UPDATED ON: 2023-11-23
¶ ESSENTIAL INTRODUCTION
Finally I get up all one’s courage to compile and publish essential stuff regarding Windows 7 optimization.
Note that full version of the guide will be released somewhere around early 2023.
Check the warm place to stay on the edge.
And now….Let’s dive into the tweaking process!
All console commands should be executed from command line with with administrative privileges.
Most of mentioned tweaks could be done via control panel, to enter it in a fast way just type in command line or execute Start Run:
▒ TURN ON INTERNAL FIREWALL
This should be checked first. Make sure that service is up and running.
You can turn it on using GUI [see red square on pix]
… or via command line:
net start MpsSvc
▒ DISABLE INSECURE SMB1/SMB2 PROTOCOLS [VERY IMPORTANT!]
Disable insecure SMB protocols, by means of command line with elevated admin privileges.
To disable SMBv1, run the following commands:
sc.exe config lanmanworkstation depend= bowser/mrxsmb20/nsi sc.exe config mrxsmb10 start= disabled
To disable SMBv2 and SMBv3, run the following commands:
sc.exe config lanmanworkstation depend= bowser/mrxsmb10/nsi sc.exe config mrxsmb20 start= disabled
Restart computer to apply changes.
Now your computer is protected against [EternalBlue] attacks.
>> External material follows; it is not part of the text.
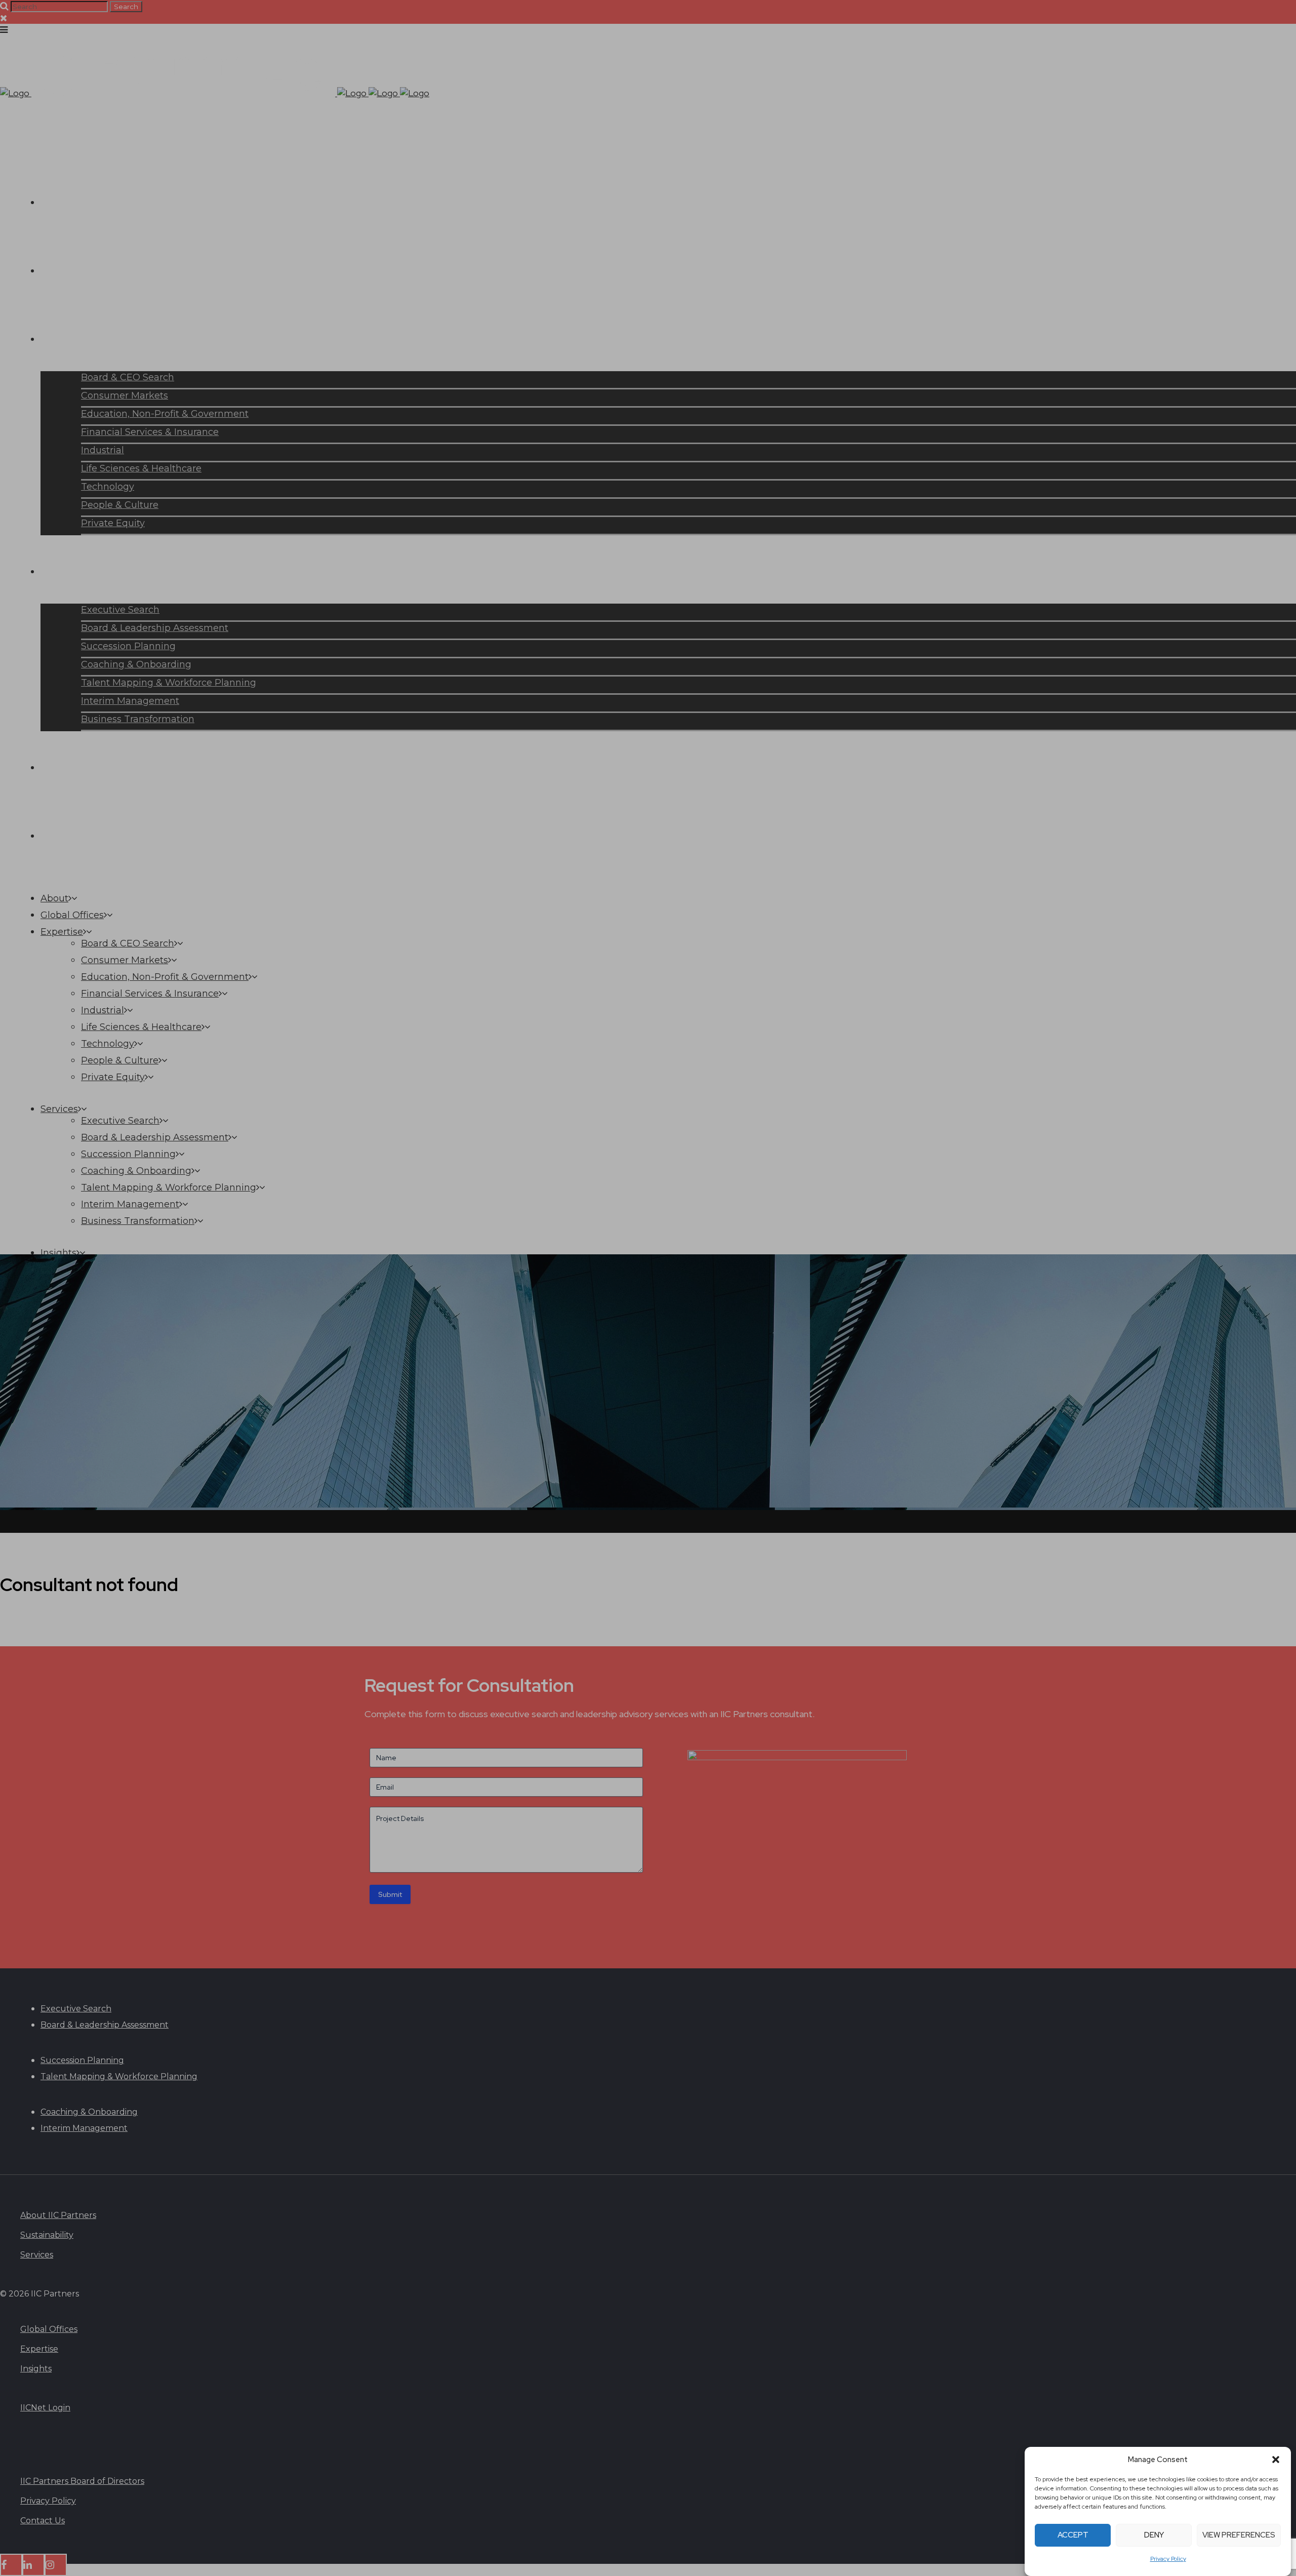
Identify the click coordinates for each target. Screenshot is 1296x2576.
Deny (1154, 2535)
▒ TURN OFF REMOTE ASSISTANCE AND REMOTE DESKTOP
Bottom section is greyed out because i disabled setting by means of group policy.
▒ TURN OFF AUTOPLAY/AUTORUN FEATURE
Terminate this feature for housewifes to limit autorun of unwanted applications and viruses.
I prefer fully manual control what’s starting and what is not.
To complete this tuning like a boss do the following on all external flash devices you have.
- Format your Flash/HDD storage using NTFS file system
Take a note that modern smartphones can’t read such storage devices.
We are formatting device into NTFS file system because it supports file permissions on appropriate level, FAT32 do not support such feature.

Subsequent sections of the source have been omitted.